MGM Resorts washes hands of Vietnam Ho Tram strip casino project

TAGs: acdl, asian coast developments, mgm grand ho tram, mgm hospitality, MGM Resorts, Pinnacle Entertainment, Vietnam

mgm-quits-ho-tram-vietnamVietnam’s first resort-casino project has hit yet another snag as MGM Resorts has walked away from its contract to manage the facility. The MGM Grand Ho Tram resort was a co-venture of MGM and Asian Coast Development Ltd. (ACDL), a Vancouver-based company in which US casino operator Pinnacle Entertainment holds a minority stake. MGM subsidiary MGM Hospitality had been tasked with running the facility, but the development has been fraught with delays and cost overruns.

On Thursday, MGM filed notice with the US Securities and Exchange Commission that it was exercising its right to cancel its contract due to the project having failed to achieve certain milestones by March 1. In November, ACDL defaulted on a contract with the Ba Ria-Vung Tau provincial government due to ACDL’s failure to meet certain construction deadlines. That led a consortium of Vietnamese banks to suspend funding of a $175m credit facility.

ACDL CEO Lloyd Nathan issued a statement thanking MGM “for its assistance in the hiring and training of our 2,000-strong team of Vietnamese hospitality professionals. We are delighted to have completed the construction of the first phase of our resort.” In addition to gaming facilities, the Ho Tram resort’s plans include 541 hotel rooms, nine restaurants and luxury retail outlets.

ACDL says the Ho Tram resort’s planned Q1 opening will have to be pushed back until a new partner can be brought on board. ACDL, which is majority owned by the Harbinger Capital hedge fund, claims it has already initiated discussions with alternate partners. Harbinger founder Philip Falcone said the hedge funders remain “as committed as ever” to the project.

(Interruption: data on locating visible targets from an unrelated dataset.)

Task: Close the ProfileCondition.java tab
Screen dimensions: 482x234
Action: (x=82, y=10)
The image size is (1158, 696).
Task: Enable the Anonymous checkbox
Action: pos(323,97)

MGM’s withdrawal is a significant blow to Vietnam’s desire to tap into the Asia-Pacific’s lucrative resort-casino market. Malaysian casino operator Genting abandoned its own Vietnam plans in August after failing to convince the government to waive its ban on local residents entering casinos. Las Vegas Sands has voiced similar concerns as well as a preference for building in Vietnam’s major cities, rather than along the country’s coastline, where major infrastructure is lacking.

November’s move by the Vietnamese banks prompted Pinnacle to warn the markets that its entire investment in the project could be in jeopardy. Pinnacle paid $95m for a 26% stake in ACDL in May 2011, but Pinnacle’s most recent financial results included a $25m writedown related to the Ho Tram project. Possibly motivated by the need for a quick cash infusion, Pinnacle announced on Thursday that it has sold its 20-acre vacant lot in Atlantic City to an undisclosed buyer for $30.6m. The site was the former home of the Sands Casino Hotel, which Pinnacle bought in 2006 for $270m, then imploded as the first stage of a planned $2b casino. Those plans were scrapped when the US economy imploded and Atlantic City began its unbroken six-year streak of declining gaming revenues. The deal, which is expected to close this month, is subject to the unidentified buyer being able to secure the necessary financing.